Испытываю необходимость сейчас же поговорить с вами о московской уличной скульптуре – имеются в виду не памятники каким-нибудь деятелям, а просто изваяния, призванные приводить в восторг приезжих и радовать взоры местных трудящихся, решивших погулять на досуге по улицам города. Не меньше, чем фигуры героев, эти скромные атрибуты городской культуры могут рассказать о своей эпохе. Ведь неспроста в разные времена люди украшали свой населенный пункт то скульптурными изображениями неодетых барышень, то лопоухими зайчатами, то хороводами кровожадных чудищ.
Меня, конечно, тревожит, что высокое искусство столичной уличной скульптуры выходит сегодня на новый, невиданный и невообразимый прежде виток своего развития. К такому выводу я пришел, побывав недавно на когда-то любимом мною Цветном бульваре и ознакомившись с удивительным по силе художественного воздействия монументом – сворой бронзовых клоунов-убийц работы угадайте-с-одного-раза-какого-прекрасного-скульптора-зураба-церетели. Чтобы осознать истинное значение этого события в культурной жизни столицы, предлагаю сейчас же немного выпить и после этого не спеша осмыслить историю жанра, окинув мысленным взором основные достижения малой скульптурной формы Москвы.
Традиция украшать площади, улицы и парки произведениями монументального искусства, не несущими прямой идеологической нагрузки, возникла давно.

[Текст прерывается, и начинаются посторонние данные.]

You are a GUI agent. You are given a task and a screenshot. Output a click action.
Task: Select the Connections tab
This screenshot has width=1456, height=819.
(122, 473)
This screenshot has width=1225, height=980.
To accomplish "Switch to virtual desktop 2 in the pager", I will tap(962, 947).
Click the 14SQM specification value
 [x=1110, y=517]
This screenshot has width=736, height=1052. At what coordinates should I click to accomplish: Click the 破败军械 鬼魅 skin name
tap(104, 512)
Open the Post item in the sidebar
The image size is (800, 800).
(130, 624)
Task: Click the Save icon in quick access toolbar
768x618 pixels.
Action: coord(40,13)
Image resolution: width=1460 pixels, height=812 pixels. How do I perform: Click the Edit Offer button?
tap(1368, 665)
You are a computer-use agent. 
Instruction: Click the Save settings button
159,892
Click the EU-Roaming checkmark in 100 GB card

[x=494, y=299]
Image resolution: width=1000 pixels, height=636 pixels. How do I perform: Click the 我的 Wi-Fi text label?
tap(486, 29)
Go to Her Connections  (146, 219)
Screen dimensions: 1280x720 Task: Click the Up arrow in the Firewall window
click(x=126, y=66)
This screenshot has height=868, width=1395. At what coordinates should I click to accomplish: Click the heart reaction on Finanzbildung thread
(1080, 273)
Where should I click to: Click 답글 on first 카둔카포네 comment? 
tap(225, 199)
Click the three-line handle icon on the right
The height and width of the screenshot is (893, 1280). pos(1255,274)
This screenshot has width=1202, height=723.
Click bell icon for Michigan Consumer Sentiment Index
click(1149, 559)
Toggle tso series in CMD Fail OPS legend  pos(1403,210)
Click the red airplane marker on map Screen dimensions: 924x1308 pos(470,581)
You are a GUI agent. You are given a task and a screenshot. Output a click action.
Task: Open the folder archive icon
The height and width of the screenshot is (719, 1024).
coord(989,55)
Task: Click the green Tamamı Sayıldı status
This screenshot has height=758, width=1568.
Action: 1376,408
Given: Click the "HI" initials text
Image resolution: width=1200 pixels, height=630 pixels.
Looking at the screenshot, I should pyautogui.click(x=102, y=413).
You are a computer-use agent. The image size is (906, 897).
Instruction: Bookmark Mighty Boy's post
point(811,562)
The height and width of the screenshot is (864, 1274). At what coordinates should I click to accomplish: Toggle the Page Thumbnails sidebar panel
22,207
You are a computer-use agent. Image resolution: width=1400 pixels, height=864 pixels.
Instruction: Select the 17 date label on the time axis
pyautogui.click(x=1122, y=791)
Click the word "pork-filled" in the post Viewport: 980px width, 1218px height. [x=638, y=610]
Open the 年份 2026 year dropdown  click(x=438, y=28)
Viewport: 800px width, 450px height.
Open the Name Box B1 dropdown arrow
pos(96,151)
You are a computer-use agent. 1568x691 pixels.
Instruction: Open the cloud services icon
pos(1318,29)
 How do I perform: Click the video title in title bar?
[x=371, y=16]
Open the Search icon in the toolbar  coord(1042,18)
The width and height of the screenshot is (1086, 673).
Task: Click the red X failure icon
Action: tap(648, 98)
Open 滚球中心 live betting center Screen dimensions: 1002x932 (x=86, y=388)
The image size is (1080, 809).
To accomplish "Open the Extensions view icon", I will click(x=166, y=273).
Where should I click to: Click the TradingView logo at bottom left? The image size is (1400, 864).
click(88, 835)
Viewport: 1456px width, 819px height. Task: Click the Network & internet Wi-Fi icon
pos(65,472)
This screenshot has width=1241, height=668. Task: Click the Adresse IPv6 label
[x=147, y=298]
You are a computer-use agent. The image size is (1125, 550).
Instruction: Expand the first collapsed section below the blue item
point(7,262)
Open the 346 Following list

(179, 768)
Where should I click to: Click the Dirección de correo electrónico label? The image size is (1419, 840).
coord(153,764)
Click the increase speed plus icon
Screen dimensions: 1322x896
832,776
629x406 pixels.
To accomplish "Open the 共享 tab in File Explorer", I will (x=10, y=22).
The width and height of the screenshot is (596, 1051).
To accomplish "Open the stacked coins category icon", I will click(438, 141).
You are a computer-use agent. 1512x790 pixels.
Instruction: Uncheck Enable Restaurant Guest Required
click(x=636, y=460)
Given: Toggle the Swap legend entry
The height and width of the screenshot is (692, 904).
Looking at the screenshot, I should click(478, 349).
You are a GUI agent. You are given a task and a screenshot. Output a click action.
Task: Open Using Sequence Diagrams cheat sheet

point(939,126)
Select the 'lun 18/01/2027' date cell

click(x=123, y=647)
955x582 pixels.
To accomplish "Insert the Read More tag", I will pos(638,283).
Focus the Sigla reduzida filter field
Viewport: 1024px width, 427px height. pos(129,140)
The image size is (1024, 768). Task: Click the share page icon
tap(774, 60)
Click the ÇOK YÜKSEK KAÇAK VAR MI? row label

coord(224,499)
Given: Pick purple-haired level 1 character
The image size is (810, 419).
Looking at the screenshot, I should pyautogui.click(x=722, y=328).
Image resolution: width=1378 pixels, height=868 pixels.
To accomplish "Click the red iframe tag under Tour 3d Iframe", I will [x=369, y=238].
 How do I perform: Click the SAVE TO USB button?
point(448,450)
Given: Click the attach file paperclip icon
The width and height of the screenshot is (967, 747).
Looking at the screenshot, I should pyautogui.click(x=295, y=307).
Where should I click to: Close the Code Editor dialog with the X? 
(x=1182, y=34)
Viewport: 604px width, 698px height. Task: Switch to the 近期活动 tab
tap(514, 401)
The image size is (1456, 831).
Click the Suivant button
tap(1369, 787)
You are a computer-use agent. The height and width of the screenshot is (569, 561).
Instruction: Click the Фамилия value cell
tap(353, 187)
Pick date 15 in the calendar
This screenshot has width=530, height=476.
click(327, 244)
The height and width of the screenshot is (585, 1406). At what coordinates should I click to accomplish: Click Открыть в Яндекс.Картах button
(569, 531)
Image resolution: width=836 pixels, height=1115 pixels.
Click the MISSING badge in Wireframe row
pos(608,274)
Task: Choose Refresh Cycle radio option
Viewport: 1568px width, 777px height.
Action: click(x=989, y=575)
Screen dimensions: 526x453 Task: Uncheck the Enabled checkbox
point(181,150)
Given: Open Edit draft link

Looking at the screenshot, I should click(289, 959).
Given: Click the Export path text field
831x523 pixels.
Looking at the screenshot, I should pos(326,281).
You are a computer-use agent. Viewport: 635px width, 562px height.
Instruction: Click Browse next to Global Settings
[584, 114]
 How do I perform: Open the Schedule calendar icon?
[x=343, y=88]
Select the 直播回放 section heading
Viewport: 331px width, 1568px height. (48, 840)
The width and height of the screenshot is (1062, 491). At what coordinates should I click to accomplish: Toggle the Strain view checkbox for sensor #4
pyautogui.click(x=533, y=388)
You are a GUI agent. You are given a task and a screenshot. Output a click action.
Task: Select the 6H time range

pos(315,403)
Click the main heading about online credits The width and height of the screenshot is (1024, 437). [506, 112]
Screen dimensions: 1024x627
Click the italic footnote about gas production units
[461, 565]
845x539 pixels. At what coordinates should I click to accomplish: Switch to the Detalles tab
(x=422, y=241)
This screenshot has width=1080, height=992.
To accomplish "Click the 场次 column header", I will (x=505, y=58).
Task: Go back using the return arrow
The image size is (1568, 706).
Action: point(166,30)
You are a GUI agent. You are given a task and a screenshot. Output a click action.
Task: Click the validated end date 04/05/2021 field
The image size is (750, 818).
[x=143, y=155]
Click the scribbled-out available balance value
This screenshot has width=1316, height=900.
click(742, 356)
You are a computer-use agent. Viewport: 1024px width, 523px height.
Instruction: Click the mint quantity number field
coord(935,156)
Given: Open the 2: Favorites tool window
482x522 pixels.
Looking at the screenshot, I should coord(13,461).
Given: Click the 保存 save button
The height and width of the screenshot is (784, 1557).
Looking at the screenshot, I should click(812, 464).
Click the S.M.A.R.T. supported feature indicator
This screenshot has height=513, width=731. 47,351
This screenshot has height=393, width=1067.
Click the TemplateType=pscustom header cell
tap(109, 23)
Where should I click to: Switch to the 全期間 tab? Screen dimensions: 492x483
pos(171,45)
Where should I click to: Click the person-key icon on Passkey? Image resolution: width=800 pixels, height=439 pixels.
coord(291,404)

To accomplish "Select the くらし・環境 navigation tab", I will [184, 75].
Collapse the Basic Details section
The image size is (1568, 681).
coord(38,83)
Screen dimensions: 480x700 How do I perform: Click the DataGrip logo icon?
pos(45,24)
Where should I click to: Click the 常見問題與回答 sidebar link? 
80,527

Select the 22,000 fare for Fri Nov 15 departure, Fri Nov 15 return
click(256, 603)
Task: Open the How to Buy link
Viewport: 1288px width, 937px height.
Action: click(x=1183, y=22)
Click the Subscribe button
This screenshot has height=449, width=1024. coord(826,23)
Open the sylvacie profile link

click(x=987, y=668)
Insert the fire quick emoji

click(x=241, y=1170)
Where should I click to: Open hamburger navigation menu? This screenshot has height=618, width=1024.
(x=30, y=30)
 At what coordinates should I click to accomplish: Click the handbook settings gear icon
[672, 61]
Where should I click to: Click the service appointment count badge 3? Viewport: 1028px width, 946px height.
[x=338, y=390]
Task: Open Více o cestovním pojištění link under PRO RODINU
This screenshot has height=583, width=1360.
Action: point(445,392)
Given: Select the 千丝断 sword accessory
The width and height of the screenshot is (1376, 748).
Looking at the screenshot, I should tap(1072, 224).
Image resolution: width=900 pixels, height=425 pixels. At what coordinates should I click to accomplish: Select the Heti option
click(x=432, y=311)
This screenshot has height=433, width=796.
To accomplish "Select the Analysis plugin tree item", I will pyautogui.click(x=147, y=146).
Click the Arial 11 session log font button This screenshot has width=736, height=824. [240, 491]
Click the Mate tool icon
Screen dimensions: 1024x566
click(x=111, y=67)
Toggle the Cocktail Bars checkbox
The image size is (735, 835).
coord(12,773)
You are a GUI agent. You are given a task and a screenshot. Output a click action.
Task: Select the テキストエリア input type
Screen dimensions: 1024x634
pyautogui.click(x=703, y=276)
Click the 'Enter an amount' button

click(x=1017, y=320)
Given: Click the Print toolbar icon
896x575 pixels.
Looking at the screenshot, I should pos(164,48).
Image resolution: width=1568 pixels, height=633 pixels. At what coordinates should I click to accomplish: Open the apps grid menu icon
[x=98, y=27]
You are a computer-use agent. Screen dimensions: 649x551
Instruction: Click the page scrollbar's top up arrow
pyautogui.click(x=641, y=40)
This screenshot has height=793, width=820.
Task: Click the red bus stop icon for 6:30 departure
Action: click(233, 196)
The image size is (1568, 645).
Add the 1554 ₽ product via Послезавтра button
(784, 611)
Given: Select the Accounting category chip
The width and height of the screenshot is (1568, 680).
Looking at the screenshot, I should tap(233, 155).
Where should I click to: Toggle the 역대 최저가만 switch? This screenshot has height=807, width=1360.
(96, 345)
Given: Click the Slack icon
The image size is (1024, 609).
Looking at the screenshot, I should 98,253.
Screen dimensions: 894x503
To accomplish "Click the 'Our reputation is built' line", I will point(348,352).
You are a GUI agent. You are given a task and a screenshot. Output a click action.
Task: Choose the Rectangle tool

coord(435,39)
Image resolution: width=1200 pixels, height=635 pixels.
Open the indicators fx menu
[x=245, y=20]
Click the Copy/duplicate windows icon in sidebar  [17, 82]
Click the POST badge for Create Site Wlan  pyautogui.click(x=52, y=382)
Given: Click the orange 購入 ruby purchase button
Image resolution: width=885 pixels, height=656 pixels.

Граждане античных мегаполисов любовались не только изваяниями императоров и философов, но и мраморными физкультурниками, и поучительными аллегориями, и просто утешительными фигурами гражданок средней упитанности. В городах средневековой Европы мосты, фонтаны и прочие малые архитектурные формы изобильно украшались скульптурами святых, героев и фантастических животных. Ренессанс особое внимание уделял опять же героям (вспомнить хотя бы знаменитого Давида) и хорошим женщинам.
В России, как известно, с монументальным искусством было туго – мешали тяжкие ассоциации с идолопоклонничеством языческого прошлого. Тем не менее строгого запрета не существовало, и вот в 1464-1466 годах в Москве появились первые скульптурные произведения, выставленные для всеобщего обозрения. Мастер Василий Дмитриевич Ермолин установил на Спасских воротах статуи двух святых воинов: св. Георгия с внешней стороны и св. Димитрия Солунского – с внутренней. Через тридцать лет при перестройке башни одна из скульптур затерялась без следа, а другая – святой Георгий – была перенесена в Вознесенский монастырь, где до революции выполняла роль киотной иконы. В настоящее время святой хранится в запасниках Третьяковки в виде 29 разрозненных фрагментов.
Еще одна попытка привить московитам любовь к изящному была предпринята в 1625 году. На тех же Спасских воротах англичанин Христофор Галовей установил четыре статуи – человеческие фигуры, выполненные в реалистической традиции. Целомудренные горожане оказались настолько зрелищем смущены, что вскоре пришлось одеть истуканов в цветные суконные одежды. Эта красота просуществовала также ровно тридцать лет. В 1655 году башня сгорела, статуи обрушились, и царь Aлексей Михайлович, увидев это, «пролил обильныя слезы».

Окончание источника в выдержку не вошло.